If you are looking for a wholesome and entertaining adventure book for a girl who is of an age to be interested in clothes and boys, you don't want to miss this one. By a Catholic mother of (at last count) seven children, The Shadow of the Bear is the first in what recently became a trilogy that continues with Black as Night and Waking Rose.
My 15 year old daughter tore through the first book in about a day, finished the second the next day, and asked how soon we could get the third, which we recently obtained. She has lent the first one to a friend, who also loved it and is asking for the others. Her thirteen year old sister is now reading them, too.

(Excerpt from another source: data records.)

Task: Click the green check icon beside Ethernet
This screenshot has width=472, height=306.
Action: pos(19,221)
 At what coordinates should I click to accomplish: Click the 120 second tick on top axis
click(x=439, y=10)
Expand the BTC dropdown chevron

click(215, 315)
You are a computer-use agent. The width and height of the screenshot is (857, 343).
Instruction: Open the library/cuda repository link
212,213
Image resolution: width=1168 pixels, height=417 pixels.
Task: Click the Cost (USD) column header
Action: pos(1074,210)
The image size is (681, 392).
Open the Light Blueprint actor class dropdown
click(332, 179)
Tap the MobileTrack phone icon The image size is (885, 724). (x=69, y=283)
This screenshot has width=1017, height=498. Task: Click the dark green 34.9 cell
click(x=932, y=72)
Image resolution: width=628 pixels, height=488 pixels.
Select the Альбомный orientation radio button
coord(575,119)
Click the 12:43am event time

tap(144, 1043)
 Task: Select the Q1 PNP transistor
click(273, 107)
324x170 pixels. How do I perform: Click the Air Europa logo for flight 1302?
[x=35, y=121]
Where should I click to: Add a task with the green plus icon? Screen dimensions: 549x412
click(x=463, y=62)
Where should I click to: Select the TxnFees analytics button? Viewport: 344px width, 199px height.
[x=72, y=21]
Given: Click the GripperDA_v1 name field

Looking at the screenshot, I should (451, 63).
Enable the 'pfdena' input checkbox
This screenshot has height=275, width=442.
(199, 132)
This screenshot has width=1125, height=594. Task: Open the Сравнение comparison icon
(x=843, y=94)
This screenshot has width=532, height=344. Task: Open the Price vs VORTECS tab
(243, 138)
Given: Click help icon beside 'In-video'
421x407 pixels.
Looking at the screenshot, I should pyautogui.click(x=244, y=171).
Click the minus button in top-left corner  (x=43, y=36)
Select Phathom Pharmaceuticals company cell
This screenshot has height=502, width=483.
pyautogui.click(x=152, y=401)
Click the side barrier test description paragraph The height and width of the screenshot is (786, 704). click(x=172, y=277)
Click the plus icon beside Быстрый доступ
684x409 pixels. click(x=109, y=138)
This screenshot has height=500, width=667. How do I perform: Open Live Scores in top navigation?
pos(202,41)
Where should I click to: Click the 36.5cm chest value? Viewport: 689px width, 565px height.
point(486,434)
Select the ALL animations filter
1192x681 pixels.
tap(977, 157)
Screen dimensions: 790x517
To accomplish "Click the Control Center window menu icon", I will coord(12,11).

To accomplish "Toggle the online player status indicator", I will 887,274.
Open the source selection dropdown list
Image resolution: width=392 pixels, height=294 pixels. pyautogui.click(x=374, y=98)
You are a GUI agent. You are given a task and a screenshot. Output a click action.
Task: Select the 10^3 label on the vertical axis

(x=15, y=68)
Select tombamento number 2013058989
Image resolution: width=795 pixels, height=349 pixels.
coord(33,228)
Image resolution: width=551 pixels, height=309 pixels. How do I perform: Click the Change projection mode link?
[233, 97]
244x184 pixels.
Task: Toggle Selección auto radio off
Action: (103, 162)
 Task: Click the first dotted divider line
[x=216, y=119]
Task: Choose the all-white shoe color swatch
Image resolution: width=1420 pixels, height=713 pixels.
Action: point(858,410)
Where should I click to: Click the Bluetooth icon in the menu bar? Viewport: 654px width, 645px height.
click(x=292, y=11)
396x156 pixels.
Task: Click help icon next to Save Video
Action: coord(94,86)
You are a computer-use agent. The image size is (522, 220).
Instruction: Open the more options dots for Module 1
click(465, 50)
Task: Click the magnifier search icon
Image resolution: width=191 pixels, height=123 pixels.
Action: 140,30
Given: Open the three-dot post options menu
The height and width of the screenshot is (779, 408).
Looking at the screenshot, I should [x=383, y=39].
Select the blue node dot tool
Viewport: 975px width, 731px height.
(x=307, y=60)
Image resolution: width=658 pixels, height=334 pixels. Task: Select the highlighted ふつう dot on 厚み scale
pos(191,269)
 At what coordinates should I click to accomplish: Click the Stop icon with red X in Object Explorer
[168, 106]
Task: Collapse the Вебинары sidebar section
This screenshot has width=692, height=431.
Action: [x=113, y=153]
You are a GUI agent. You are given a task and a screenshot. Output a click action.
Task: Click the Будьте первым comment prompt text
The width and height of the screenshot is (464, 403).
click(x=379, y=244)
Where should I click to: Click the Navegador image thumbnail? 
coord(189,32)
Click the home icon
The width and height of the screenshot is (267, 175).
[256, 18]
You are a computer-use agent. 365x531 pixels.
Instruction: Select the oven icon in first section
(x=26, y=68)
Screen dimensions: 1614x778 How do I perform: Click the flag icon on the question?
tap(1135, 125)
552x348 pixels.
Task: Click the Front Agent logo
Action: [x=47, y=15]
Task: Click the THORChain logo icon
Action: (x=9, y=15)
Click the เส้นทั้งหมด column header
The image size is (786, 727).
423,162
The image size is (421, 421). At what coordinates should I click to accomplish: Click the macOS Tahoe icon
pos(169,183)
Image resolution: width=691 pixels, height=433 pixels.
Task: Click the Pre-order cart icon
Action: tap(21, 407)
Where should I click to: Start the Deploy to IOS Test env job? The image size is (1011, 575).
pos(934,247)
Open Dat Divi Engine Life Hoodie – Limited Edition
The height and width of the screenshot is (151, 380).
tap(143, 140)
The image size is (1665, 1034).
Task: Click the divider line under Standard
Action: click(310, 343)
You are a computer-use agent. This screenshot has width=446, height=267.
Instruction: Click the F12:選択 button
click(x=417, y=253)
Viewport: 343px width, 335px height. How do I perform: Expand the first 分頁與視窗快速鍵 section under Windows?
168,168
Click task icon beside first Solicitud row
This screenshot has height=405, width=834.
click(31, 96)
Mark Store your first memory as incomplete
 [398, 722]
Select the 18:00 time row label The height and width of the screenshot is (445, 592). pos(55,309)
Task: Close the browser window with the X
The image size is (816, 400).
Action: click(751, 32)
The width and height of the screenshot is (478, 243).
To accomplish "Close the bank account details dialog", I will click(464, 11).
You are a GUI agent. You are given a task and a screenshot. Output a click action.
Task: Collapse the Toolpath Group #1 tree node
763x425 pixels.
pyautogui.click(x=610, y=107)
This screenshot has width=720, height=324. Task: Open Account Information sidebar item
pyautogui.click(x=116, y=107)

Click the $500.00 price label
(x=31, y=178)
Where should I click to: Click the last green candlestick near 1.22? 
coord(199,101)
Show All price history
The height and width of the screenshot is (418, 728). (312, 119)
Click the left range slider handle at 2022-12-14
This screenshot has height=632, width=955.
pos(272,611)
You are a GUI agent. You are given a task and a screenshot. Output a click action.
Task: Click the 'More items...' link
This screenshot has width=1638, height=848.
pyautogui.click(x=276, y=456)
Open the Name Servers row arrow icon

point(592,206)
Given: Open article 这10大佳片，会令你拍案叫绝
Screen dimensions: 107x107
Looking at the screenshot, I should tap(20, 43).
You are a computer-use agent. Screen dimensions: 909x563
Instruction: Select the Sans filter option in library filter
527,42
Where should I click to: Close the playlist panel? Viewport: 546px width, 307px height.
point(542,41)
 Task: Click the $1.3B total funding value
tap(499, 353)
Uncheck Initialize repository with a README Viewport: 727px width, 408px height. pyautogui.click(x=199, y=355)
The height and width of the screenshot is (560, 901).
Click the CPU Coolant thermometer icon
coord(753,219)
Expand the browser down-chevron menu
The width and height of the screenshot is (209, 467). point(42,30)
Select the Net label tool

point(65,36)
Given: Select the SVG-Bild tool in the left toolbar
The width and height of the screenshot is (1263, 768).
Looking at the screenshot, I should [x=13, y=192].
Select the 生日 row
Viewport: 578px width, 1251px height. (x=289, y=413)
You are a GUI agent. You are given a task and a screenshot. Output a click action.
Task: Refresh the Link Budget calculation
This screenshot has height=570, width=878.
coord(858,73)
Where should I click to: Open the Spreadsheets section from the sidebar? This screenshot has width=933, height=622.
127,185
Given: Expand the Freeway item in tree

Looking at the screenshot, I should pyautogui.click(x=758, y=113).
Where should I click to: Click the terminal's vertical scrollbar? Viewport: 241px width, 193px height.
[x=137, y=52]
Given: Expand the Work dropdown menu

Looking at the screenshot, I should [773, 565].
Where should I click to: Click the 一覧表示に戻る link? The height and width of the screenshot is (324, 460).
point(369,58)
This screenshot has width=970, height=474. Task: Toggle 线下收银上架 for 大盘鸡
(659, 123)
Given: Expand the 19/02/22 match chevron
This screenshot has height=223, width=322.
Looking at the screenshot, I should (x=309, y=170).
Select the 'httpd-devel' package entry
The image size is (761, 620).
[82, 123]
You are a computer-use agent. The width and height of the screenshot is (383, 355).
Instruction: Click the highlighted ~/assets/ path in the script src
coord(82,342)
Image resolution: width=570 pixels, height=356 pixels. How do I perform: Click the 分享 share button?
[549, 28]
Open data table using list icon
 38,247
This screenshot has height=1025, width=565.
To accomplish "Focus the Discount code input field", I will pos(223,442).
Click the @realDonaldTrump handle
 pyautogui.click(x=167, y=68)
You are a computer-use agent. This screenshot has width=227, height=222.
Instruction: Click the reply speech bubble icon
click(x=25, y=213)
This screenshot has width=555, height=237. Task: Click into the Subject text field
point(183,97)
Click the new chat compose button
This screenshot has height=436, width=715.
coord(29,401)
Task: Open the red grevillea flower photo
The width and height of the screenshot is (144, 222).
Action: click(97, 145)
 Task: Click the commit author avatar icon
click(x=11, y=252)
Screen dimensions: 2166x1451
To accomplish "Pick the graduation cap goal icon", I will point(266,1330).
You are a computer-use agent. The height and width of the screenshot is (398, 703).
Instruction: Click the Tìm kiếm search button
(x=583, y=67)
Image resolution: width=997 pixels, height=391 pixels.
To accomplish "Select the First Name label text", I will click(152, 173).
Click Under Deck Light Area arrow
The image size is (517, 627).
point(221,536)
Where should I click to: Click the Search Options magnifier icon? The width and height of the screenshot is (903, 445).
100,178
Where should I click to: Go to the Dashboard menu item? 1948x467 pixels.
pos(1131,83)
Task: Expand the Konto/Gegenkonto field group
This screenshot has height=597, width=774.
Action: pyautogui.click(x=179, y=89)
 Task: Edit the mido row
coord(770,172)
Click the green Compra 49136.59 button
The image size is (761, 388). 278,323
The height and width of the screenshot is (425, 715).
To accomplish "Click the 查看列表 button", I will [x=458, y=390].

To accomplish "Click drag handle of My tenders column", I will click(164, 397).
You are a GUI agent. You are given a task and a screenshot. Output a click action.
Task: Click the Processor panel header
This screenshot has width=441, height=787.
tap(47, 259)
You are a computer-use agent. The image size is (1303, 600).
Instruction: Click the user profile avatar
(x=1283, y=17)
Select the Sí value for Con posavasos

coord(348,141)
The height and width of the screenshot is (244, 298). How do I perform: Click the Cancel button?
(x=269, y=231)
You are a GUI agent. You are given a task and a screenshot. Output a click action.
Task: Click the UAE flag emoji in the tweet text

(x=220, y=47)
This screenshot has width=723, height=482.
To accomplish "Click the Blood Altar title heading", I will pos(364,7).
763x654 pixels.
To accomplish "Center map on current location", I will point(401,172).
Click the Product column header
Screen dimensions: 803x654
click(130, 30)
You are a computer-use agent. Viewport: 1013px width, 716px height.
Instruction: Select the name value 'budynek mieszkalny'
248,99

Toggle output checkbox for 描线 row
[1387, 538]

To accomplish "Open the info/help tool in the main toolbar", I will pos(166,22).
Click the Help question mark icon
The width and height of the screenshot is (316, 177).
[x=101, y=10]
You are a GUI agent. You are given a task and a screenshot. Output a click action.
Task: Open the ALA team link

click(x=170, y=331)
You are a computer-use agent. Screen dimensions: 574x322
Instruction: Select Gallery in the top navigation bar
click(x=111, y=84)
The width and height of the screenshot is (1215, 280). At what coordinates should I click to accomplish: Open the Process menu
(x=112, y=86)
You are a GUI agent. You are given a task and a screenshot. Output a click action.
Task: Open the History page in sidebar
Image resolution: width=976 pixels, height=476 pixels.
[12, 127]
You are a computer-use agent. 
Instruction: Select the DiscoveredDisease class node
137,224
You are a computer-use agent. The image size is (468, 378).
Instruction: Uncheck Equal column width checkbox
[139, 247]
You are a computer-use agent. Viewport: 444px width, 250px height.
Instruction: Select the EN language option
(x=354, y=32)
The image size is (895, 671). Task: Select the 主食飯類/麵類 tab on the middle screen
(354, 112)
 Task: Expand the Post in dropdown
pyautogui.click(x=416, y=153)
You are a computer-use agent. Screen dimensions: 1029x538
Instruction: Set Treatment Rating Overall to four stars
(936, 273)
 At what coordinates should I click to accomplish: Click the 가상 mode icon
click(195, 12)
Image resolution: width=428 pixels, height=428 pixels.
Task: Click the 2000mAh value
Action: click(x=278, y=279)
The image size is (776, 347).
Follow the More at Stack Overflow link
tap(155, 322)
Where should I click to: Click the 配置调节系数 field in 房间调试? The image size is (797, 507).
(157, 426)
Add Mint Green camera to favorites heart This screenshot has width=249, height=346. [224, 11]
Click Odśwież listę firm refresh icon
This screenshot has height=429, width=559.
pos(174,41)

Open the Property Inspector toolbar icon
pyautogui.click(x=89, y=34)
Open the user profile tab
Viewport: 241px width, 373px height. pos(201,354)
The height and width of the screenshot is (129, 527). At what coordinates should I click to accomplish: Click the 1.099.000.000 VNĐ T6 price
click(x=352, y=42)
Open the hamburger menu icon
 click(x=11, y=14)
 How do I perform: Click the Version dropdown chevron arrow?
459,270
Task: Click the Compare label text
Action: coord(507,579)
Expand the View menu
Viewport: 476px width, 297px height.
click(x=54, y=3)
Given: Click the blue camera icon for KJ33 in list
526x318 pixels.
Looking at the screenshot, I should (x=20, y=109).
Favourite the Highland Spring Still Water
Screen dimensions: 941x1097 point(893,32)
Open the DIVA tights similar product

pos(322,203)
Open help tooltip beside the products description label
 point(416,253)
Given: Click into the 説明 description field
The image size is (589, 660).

I now have read all three books and, while they may never be studied in great literature classes, they were competently written and engaging. They were a little too heavy on descriptions of clothing, feelings, and relationships for this middle aged man, but I suspect that is part of their appeal to my daughters. The heros and heroines are virtuous, reverent, and chaste, and respect each other for it. They also all seem to be fans of G.K. Chesterton.
Parental discretion is advised for the third book in the series, which turns in large part on the self doubts of a male character who was apparently sexually abused at various times in his life and, while the author tries to handle this with discretion (so that it may not be fully understood by younger readers), it may be a little heavy for children under 16 or so.
The books are based on Grimm's Fairy Tales, and I enjoyed seeing how the characters are translated to a modern setting. For example, the seven dwarves in the forest become seven friars in the south Bronx (who bear a suspicious resemblance to the Franciscan Friars of the Renewal founded by Father Benedict Groeschel). The fairy tale origin has a few minor drawbacks. For one thing, since the characters in those old fairy tales always seem to be getting betwitched and falling into a deep sleep, the people in the books fall into and emerge from perhaps one too many comas. I doubt that this will bother many young teens, though.
Author Regina Doman has a website with more information about her, her interests, and her books, at www.reginadoman.com.
I wish there were more books like this. If you know of any, for girls or boys, please tell me about them.